(Rows of pointing data)
## begin

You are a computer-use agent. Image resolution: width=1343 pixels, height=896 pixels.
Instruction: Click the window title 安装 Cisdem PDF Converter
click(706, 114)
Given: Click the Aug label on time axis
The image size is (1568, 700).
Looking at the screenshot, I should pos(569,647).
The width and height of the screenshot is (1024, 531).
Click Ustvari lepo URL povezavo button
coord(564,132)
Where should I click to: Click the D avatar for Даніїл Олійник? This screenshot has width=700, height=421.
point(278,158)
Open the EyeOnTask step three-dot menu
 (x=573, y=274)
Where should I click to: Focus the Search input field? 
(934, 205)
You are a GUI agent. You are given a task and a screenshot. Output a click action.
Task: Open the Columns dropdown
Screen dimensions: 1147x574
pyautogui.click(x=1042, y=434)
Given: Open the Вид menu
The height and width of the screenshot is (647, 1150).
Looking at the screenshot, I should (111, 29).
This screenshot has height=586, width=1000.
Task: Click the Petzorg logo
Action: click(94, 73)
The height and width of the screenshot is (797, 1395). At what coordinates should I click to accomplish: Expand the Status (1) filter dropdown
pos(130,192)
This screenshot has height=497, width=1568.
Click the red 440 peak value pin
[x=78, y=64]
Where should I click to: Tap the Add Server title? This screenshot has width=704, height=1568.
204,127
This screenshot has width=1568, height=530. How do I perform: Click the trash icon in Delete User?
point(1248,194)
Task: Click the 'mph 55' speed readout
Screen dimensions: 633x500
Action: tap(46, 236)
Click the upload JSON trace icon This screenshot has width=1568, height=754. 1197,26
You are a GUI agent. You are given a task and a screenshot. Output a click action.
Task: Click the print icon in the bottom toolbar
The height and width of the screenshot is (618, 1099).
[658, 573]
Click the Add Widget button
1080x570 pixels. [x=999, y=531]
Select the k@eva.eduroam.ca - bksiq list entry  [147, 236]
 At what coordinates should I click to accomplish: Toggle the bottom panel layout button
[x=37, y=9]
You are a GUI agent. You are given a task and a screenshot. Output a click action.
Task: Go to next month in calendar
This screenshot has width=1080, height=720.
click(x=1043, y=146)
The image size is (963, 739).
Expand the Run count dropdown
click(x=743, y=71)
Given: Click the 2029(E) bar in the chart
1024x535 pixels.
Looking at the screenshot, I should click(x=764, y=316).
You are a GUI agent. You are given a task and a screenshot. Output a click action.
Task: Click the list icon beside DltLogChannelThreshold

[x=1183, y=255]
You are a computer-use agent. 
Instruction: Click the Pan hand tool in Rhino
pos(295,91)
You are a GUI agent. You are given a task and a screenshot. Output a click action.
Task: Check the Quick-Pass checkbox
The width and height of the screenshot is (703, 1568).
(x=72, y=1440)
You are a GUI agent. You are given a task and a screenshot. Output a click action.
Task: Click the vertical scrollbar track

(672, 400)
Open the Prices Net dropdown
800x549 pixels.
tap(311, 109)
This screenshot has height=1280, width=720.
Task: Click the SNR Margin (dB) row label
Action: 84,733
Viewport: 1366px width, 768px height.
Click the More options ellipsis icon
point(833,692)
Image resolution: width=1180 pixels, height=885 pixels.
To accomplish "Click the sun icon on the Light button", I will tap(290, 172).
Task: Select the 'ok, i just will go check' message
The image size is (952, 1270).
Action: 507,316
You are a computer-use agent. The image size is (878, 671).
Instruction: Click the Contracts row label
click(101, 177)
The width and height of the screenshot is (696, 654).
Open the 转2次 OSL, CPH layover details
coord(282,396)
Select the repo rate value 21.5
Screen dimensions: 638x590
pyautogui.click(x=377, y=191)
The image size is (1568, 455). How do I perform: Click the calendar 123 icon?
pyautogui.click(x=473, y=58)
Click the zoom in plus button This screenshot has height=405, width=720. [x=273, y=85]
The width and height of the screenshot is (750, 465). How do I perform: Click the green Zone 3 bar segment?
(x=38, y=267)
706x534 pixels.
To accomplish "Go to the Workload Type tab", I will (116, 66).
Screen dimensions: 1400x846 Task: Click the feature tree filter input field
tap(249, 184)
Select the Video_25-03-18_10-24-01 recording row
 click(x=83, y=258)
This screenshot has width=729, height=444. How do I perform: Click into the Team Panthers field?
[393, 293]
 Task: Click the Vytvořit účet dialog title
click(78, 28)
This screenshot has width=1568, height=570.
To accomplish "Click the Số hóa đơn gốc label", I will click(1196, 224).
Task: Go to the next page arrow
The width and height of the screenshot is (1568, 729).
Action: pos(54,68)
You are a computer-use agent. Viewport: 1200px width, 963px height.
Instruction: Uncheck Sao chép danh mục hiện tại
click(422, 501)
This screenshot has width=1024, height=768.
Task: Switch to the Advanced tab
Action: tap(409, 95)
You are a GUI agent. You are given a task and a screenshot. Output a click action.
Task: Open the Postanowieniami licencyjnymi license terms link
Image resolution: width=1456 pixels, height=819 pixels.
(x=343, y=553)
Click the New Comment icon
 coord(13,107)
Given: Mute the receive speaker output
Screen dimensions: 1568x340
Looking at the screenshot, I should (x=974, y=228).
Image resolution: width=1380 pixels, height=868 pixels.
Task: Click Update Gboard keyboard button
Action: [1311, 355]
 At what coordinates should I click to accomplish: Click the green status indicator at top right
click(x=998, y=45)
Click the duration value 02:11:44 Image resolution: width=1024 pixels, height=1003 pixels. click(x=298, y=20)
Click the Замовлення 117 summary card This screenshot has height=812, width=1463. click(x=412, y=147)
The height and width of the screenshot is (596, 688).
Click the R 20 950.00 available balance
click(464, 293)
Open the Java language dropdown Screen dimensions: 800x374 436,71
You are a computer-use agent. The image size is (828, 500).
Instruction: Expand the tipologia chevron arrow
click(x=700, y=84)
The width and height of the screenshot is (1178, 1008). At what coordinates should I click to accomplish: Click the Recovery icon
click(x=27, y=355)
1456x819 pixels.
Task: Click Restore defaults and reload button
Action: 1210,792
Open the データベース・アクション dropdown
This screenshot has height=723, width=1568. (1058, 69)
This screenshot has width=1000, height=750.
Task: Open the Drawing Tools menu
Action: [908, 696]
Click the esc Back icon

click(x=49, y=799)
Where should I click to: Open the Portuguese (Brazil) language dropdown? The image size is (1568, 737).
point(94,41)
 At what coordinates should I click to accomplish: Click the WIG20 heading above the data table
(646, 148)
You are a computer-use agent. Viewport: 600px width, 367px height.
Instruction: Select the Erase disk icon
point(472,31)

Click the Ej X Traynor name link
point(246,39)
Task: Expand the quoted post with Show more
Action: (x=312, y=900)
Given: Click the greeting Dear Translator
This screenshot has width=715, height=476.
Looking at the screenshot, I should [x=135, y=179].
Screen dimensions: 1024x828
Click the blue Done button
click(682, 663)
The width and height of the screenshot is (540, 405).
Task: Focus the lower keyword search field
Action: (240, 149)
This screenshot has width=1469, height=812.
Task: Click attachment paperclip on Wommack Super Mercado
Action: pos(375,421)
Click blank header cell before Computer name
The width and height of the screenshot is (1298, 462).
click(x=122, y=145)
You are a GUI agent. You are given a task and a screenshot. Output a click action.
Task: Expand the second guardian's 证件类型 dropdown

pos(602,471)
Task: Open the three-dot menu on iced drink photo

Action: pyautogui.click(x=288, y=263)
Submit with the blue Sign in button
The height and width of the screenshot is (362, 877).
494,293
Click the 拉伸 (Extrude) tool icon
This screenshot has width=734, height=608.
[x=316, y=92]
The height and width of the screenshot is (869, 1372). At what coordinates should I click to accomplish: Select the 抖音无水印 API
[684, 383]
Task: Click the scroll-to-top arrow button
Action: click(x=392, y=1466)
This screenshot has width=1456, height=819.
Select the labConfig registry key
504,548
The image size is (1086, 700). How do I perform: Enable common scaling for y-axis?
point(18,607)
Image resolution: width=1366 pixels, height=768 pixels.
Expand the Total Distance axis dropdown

## end

◆ What you will do:
Copy the data above without changes, from the start through the line that contains "click(706, 114)".

◆ Response:
You are a computer-use agent. Image resolution: width=1343 pixels, height=896 pixels.
Instruction: Click the window title 安装 Cisdem PDF Converter
click(706, 114)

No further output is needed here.